Parathyroid Cancer

Introduction

Parathyroid carcinoma is a rare malignancy of the parathyroid glands. These tumors usually secrete parathyroid hormone, thereby producing hyperparathyroidism, which is usually severe. Parathyroid carcinoma may be suspected, but it usually cannot be confirmed prior to operation. This complicates the treatment strategy.

Photomicrograph of parathyroid carcinoma showing typical fibrotic septae. Histologic diagnosis can be difficult.

Pathophysiology

Parathyroid carcinomas cause hyperparathyroidism (for a more complete discussion see Hyperparathyroidism). Hyperparathyroidism is caused by overproduction of parathyroid hormone. In most cases, hyperparathyroidism is caused by a single benign adenoma (approximately 85%). The vast majority of the remaining cases are caused by parathyroid hyperplasia or multiple adenomas. In less than 1% of cases of hyperparathyroidism, the etiology is parathyroid carcinoma.

The hyperparathyroidism seen in parathyroid carcinoma is usually severe, with high serum calcium levels, severe bone disease, and renal stones. Rarely, parathyroid cancer can be nonfunctional, that is, it may cause a tumor but not produce parathyroid hormone and the sequelae of hyperparathyroidism. Overproduction of authentic parathyroid hormone from nonparathyroid sources is extremely rare but has been reported. Modern assays for parathyroid hormone measure the intact, authentic molecule and do not detect similar molecules produced by other tumors. Therefore, an elevated parathyroid hormone level is virtually always parathyroid in origin.

Untreated, parathyroid carcinoma leads to severe symptoms of hyperparathyroidism and may cause renal stones, nephrocalcinosis, pathologic fractures, and neuropsychiatric symptoms. The diagnosis is often not made prior to parathyroidectomy. This results in inadequate tumor excision and a propensity to local recurrence. Regional lymph node and distant metastases are usually not present at initial diagnosis. Recurrences may be treated by local excision or ablative treatments such as radiofrequency ablation. Death is usually caused by medically refractory hypercalcemia and seldom tumor burden alone.



Frequency United States

Parathyroid cancer occurs in less than 1% of all cases of hyperparathyroidism

International

A slightly higher prevalence has been reported from referral centers in Japan and Italy.

Mortality/Morbidity

  • Survival has varied widely in the literature, with 5-year survival ranging from 20-85% and 10-year survival from approximately 15-80%The best data come from the National Cancer Data Base.
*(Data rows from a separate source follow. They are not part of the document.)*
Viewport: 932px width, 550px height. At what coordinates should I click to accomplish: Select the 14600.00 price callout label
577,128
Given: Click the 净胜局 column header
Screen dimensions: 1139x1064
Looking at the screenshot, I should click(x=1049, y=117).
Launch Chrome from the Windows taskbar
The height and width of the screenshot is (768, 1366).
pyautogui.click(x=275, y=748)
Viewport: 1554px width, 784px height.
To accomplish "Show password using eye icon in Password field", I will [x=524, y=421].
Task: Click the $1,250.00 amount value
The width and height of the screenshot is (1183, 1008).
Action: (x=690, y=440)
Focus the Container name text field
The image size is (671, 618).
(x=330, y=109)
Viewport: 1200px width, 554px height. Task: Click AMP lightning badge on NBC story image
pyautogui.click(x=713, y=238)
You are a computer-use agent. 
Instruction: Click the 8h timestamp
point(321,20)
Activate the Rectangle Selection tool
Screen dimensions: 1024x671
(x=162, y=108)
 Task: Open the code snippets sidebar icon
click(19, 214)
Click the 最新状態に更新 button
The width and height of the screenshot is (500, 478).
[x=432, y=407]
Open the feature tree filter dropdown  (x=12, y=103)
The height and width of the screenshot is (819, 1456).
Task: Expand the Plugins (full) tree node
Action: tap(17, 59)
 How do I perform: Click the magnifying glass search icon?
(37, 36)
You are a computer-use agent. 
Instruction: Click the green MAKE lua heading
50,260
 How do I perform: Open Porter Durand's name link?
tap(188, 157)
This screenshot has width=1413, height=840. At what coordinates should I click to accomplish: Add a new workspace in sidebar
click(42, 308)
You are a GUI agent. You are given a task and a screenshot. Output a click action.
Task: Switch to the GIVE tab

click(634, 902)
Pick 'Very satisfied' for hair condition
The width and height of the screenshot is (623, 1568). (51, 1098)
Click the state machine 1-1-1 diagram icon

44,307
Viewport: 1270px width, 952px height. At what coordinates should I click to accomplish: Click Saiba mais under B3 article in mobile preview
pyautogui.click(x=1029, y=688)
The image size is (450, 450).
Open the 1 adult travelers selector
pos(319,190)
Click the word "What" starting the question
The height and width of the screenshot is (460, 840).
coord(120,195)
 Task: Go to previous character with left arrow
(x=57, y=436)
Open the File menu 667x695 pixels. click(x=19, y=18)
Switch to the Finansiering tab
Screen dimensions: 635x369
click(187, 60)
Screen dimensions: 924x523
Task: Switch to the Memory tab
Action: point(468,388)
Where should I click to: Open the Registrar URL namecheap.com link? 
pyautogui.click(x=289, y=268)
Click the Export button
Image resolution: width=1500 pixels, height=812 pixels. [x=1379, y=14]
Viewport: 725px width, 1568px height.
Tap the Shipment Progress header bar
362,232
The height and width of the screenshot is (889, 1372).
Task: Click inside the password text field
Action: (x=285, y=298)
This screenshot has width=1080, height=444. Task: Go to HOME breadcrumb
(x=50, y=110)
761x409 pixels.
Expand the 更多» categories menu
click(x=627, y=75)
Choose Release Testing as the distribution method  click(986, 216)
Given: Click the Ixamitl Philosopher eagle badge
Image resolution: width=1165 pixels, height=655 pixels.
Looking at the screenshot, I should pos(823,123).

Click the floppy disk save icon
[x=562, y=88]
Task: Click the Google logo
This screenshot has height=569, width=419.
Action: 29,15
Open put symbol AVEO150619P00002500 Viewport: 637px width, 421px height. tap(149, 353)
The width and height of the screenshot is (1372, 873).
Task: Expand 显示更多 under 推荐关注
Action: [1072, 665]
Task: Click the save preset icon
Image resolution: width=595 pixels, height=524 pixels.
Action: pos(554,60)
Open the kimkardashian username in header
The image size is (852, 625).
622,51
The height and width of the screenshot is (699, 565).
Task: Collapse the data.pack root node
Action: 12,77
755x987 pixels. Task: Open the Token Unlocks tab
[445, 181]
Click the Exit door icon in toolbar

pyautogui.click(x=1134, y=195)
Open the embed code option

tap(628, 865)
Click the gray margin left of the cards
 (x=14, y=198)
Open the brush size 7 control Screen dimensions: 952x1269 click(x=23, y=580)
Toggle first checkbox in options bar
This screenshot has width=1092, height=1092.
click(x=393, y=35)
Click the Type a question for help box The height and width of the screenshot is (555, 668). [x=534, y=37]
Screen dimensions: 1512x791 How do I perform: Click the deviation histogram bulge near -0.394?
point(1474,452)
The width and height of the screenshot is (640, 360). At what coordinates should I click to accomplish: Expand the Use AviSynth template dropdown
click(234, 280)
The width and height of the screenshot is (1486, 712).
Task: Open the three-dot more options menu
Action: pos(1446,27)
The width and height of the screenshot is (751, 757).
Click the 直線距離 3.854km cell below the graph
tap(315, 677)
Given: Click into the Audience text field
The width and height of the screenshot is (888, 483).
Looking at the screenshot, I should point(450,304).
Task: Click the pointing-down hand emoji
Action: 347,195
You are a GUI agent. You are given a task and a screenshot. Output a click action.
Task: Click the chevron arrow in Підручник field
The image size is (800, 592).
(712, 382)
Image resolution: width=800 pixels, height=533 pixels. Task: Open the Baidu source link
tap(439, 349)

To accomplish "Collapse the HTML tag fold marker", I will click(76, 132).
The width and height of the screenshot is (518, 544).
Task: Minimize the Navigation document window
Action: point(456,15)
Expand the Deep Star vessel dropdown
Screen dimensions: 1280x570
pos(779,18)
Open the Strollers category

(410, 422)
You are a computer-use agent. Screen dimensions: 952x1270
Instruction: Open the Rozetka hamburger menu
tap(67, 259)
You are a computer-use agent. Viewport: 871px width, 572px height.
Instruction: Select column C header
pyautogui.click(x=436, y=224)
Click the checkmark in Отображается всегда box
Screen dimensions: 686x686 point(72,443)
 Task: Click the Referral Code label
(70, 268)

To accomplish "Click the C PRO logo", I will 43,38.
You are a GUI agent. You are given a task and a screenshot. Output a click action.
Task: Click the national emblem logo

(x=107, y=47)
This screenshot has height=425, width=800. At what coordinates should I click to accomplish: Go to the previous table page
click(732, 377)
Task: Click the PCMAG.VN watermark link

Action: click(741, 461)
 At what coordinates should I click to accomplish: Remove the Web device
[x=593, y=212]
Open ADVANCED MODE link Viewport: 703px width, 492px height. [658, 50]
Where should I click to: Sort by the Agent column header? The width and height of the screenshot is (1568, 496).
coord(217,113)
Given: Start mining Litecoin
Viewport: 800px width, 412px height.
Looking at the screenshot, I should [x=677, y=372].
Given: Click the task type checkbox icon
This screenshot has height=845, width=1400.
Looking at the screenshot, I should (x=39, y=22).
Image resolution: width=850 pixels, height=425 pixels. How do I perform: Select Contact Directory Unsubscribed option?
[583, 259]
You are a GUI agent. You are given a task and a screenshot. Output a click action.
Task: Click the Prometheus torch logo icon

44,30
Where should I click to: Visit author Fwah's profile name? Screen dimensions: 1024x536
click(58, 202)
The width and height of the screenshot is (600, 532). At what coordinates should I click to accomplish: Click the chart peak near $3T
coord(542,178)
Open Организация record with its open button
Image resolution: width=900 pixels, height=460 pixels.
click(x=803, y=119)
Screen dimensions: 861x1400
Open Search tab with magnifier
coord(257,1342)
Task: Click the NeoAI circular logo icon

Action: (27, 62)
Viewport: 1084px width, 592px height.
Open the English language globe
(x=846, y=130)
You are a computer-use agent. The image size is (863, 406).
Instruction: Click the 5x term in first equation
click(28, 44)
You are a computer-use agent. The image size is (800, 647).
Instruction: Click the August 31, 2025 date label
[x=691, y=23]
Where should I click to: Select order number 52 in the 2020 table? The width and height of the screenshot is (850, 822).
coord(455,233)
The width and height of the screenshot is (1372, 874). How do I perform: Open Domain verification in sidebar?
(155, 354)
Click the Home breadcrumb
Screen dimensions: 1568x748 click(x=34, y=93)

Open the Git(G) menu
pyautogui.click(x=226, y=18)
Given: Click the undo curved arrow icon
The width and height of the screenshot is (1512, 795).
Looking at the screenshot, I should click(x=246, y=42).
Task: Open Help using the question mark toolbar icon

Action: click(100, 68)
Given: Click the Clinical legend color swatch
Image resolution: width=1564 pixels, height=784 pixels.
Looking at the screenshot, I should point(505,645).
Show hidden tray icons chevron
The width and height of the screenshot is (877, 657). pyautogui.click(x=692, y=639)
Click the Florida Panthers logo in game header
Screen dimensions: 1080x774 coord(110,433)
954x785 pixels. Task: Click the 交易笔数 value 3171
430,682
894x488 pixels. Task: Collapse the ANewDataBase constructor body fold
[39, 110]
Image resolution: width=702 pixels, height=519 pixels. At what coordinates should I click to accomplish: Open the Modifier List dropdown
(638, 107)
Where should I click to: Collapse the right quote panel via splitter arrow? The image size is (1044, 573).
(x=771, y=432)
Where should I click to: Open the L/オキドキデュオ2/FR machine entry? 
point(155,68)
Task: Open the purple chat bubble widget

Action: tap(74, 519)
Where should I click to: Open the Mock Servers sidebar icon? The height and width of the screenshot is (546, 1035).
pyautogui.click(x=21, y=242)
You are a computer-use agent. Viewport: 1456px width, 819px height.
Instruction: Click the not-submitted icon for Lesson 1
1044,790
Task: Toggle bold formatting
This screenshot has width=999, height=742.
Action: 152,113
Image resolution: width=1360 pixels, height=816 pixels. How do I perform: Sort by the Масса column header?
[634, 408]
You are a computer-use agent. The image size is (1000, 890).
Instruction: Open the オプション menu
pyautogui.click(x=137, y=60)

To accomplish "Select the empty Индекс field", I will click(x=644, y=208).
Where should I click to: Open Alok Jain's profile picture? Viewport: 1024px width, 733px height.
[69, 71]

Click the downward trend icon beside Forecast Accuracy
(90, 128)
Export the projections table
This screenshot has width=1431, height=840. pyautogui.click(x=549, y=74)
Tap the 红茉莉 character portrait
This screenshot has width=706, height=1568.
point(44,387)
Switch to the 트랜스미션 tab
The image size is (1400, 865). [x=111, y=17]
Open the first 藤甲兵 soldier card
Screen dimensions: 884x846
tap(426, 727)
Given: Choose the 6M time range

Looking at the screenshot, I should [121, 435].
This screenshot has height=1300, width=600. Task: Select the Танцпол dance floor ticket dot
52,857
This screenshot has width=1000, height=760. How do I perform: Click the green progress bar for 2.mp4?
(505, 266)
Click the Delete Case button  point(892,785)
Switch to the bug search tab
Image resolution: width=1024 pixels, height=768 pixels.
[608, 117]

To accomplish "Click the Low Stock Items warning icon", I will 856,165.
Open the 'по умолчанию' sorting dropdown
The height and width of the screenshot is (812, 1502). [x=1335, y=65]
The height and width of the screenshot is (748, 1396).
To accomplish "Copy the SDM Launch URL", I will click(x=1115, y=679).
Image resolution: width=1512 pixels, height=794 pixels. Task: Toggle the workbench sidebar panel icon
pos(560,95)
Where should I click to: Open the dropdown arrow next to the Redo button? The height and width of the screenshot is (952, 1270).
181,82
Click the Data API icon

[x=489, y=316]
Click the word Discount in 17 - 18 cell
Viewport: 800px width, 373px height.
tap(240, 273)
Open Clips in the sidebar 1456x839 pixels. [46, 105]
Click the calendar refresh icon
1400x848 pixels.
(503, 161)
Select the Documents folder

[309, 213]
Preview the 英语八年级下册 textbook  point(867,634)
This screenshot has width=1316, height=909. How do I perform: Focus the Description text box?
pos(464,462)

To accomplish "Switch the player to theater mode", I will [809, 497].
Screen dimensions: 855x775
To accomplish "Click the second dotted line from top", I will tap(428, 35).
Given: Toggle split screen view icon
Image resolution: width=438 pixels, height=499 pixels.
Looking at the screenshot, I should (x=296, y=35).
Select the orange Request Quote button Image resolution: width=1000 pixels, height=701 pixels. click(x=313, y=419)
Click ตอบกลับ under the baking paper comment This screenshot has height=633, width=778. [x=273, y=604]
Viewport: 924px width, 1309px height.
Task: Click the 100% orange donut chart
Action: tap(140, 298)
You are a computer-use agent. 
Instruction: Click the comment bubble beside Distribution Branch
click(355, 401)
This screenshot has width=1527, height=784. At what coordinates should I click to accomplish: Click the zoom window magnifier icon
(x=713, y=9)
In this series, 5-year survival was 88.5% and 10-year survival was 49.1%.
  • A significant number of patients continue to die of recurrent disease many years after the initial treatment.
  • Permanent cure is achieved in the minority of patients.

Race

No known racial predilection exists.

Sex

Parathyroid cancer occurs equally in males and females.

Age

Parathyroid cancer usually occurs in patients older than 30 years. After that, no predominant age association has been noted.

Clinical

History

The history should focus on symptoms of hypercalcemia plus the other symptoms of hyperparathyroidism. The onset is usually more abrupt, and the symptoms more severe than hyperparathyroidism due to benign disease.

  • Bone pain, pathologic fracture, or other evidence of bone disease (approximately 90% of patients)
  • Renal stones (50-80% of patients)
  • Symptoms of hypercalcemia - Fatigue, weakness, confusion, depression, constipation

Physical

  • Palpable mass in the neck (approximately 50% of patients)
    • A palpable mass is virtually never present with benign parathyroid adenomas or hyperplasia.
    • If a mass is palpated, parathyroid carcinoma should be suspected.
  • Signs of hypercalcemia

Causes

The etiology is unknown in most cases. Parathyroid cancer may be associated with the genetic disease hyperparathyroidism jaw tumor syndrome. It also may be associated with a history of neck irradiation.